* Texto de leitura
+===+
A análise, então, para uns passa a ser o lugar de superação e reflexão dos sintomas. Para outros, representa a chave do labirinto, abrindo e fechando portas do mundo imaginário, de modo que possa retomar e centrar-se no convívio seguro e, ao menos, satisfatório com outros seres. Em outros casos serve para o esclarecimento, contenção e reeducação de comportamentos, especialmente aqueles mais violentos, que buscam ferir a integridade física ou mental de si mesmo e do outro.
Desse modo, o que era "insustentável" e "insuportável" vai, pouco a pouco, tornando-se a condição natural da vida com seus fluxos de "certezas" (Permênides"), "incertezas" (Heráclito) e "imponderabilidades" ("Pandora", Hesíodo), onde se pode e deve banhar-se sem pretender conter, reter ou controlar aquilo que frequentemente se transforma, nem sempre na direção de satisfazer nossos desejos.
+===+
* Instrução de trabalho 1
Reescreva o trecho do texto sobre a análise de "A análise, então, para" a "e do outro.", trocando "labirinto" por "enigma".
* Instrução de trabalho 2
Prolongue, por favor, o texto sobre a análise a partir da última frase.
Os registros a seguir são material independente do texto sobre a análise.

* Informações extraídas
+===+
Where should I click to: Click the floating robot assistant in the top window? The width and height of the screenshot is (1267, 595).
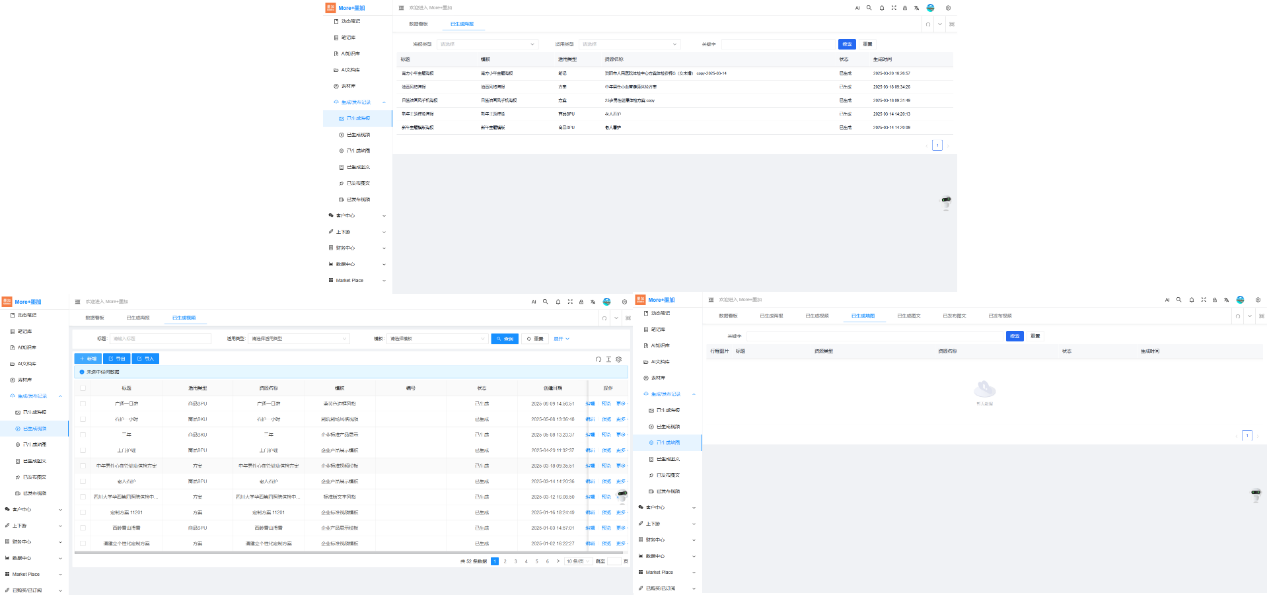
+===+
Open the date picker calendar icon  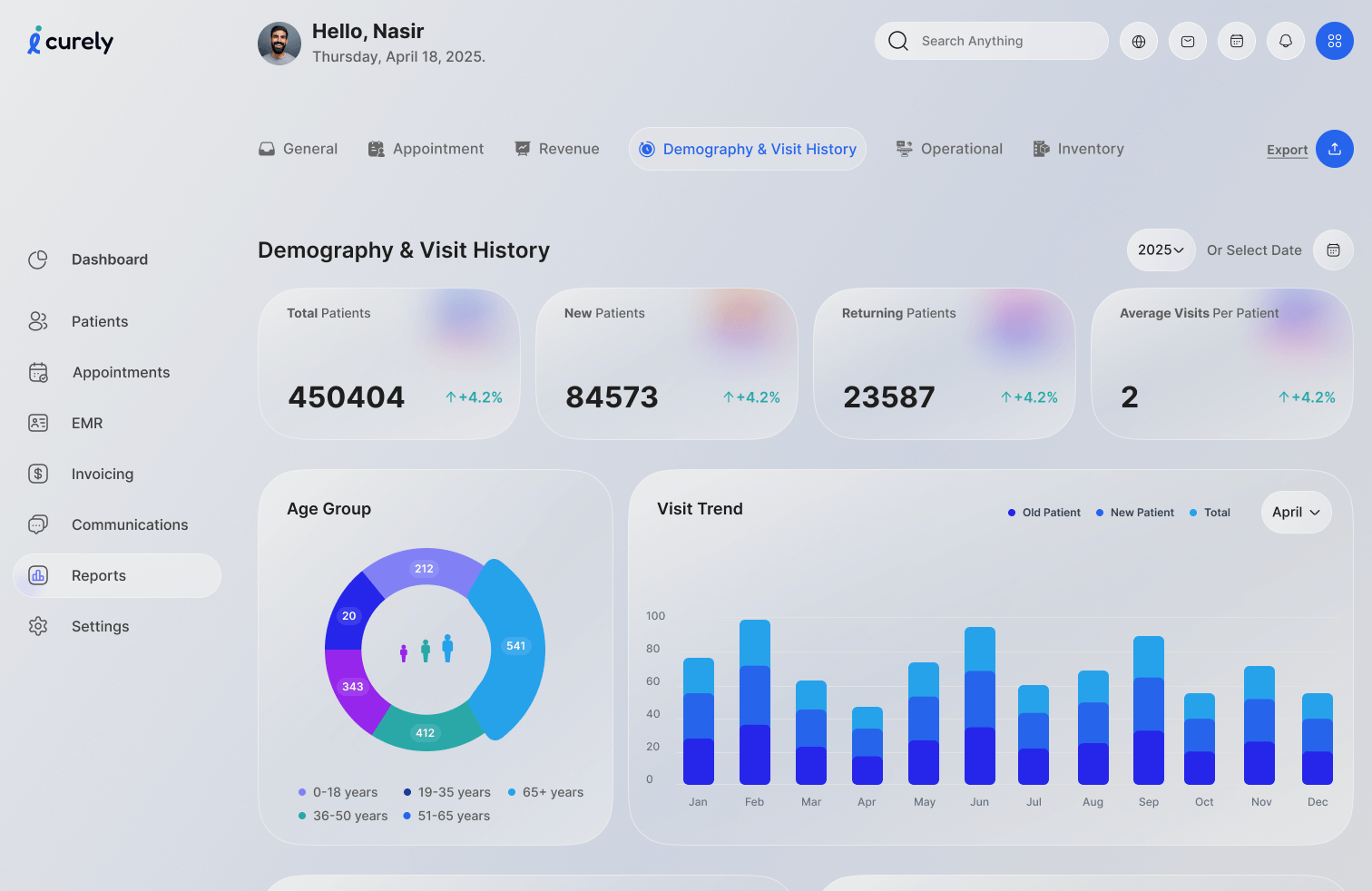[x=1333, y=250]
+===+
* Resposta esperada 1
A análise, então, para uns passa a ser o lugar de superação e reflexão dos sintomas. Para outros, representa a chave do enigma, abrindo e fechando portas do mundo imaginário, de modo que possa retomar e centrar-se no convívio seguro e, ao menos, satisfatório com outros seres. Em outros casos serve para o esclarecimento, contenção e reeducação de comportamentos, especialmente aqueles mais violentos, que buscam ferir a integridade física ou mental de si mesmo e do outro.

* Resposta esperada 2
Tenho, com isso, na psicanálise atrelada à filosofia, à literatura e à arte - e por que não, à espiritualidade desperta -, um apreço especial pelo "olhar complementar e transcendente", incapaz de metamorfosear totalmente o indivíduo, mas de proporcionar-lhe um encontro consigo mesmo e seus múltiplos eus, fazendo com que "contente-se" de alguma forma com sua "falta permanente" e com o "desejo do desejo" (Lacan) por meio do "amar-se intransitivamente no outro" (Mario de Andrade). E, a partir disso, encontrar formas salutares de vivenciar e expressar com menos sofrimento sua experiência existencial, embora sem eliminar inteiramente a dor.
Mudamos, tudo muda, tudo passa: "Tudo deve mudar para que tudo fique como está" ("O Leopardo", G. di Lampedusa). Alguns dirão que borboletas sempre são elas mesmas, ainda que ovo, larva, crisálida ou imago, sendo essas apenas etapas obrigatórias e passageiras. Mas como fazer para que se tornem plenas? Todas conseguirão?
A cada um a sua própria metamorfose, mas há caminhos para reconhecer-se melhor em cada etapa. A psicanálise, pela metodologia da Esquética, é uma delas.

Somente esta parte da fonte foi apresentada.